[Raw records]

###

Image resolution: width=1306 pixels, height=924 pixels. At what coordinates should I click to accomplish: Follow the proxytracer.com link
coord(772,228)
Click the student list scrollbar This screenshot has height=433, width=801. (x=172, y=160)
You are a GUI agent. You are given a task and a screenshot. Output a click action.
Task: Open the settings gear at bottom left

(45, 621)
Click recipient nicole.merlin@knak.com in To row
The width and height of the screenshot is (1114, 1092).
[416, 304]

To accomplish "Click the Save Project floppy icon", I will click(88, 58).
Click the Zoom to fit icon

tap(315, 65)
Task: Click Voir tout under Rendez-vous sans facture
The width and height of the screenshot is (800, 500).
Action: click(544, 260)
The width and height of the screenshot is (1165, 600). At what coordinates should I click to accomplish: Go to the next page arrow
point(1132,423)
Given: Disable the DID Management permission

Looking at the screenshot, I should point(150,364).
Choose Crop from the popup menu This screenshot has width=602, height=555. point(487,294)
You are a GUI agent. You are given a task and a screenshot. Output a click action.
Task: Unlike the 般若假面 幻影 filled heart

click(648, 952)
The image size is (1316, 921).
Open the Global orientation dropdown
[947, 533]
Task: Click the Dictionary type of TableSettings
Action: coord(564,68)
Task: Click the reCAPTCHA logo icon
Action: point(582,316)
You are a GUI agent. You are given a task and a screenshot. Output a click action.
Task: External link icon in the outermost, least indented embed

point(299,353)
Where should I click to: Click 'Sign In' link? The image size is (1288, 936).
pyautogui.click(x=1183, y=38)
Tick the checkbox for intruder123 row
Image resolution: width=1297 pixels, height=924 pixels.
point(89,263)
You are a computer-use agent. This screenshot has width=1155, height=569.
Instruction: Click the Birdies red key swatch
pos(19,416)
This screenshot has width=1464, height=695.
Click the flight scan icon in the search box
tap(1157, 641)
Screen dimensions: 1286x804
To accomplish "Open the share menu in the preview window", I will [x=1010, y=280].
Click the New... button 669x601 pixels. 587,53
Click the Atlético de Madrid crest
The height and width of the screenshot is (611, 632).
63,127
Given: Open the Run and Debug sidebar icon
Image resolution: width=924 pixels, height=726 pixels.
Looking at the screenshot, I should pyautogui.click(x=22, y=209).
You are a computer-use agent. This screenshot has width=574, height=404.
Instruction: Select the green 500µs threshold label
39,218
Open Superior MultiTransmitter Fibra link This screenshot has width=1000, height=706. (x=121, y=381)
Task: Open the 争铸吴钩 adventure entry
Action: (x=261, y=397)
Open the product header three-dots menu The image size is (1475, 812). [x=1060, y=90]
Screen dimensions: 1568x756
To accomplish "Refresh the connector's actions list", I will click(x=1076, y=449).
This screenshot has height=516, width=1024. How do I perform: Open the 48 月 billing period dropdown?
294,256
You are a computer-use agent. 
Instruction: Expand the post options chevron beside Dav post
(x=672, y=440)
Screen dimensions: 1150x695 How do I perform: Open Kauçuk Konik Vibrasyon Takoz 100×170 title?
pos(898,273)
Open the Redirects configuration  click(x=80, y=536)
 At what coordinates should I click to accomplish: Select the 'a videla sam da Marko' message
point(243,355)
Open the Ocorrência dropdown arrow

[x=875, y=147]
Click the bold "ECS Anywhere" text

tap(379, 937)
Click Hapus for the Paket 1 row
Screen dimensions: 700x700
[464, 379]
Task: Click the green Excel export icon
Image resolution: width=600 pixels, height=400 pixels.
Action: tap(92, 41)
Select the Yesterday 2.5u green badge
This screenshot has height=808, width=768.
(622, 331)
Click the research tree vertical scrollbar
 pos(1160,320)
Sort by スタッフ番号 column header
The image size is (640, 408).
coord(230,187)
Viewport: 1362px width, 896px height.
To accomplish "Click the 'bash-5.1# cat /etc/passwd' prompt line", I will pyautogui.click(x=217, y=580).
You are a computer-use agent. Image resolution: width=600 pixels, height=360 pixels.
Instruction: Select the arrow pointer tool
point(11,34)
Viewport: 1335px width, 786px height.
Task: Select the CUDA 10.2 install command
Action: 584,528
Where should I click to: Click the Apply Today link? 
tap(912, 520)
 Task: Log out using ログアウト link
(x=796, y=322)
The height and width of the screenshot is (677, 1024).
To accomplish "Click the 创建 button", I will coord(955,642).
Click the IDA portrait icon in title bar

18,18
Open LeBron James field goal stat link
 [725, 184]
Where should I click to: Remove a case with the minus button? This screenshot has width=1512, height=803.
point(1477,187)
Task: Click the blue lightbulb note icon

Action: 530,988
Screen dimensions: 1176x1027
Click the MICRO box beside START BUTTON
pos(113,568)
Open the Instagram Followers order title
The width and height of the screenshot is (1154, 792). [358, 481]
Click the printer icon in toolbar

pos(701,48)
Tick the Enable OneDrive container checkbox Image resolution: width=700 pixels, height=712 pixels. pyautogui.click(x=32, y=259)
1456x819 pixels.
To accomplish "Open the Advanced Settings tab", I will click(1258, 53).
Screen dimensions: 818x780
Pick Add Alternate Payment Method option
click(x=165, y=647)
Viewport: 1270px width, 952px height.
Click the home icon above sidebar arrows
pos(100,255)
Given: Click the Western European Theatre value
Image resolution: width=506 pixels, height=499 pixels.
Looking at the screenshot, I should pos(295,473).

###

**What you have to do**. Extract the lines of the listing above, starting at the line that contains "This screenshot has height=516, width=1024." and ending at the line that contains "will pyautogui.click(x=217, y=580).", and reproduce them unchanged.

**Task answer**.
This screenshot has height=516, width=1024. How do I perform: Open the 48 月 billing period dropdown?
294,256
You are a computer-use agent. 
Instruction: Expand the post options chevron beside Dav post
(x=672, y=440)
Screen dimensions: 1150x695 How do I perform: Open Kauçuk Konik Vibrasyon Takoz 100×170 title?
pos(898,273)
Open the Redirects configuration  click(x=80, y=536)
 At what coordinates should I click to accomplish: Select the 'a videla sam da Marko' message
point(243,355)
Open the Ocorrência dropdown arrow

[x=875, y=147]
Click the bold "ECS Anywhere" text

tap(379, 937)
Click Hapus for the Paket 1 row
Screen dimensions: 700x700
[464, 379]
Task: Click the green Excel export icon
Image resolution: width=600 pixels, height=400 pixels.
Action: tap(92, 41)
Select the Yesterday 2.5u green badge
This screenshot has height=808, width=768.
(622, 331)
Click the research tree vertical scrollbar
 pos(1160,320)
Sort by スタッフ番号 column header
The image size is (640, 408).
coord(230,187)
Viewport: 1362px width, 896px height.
To accomplish "Click the 'bash-5.1# cat /etc/passwd' prompt line", I will pyautogui.click(x=217, y=580).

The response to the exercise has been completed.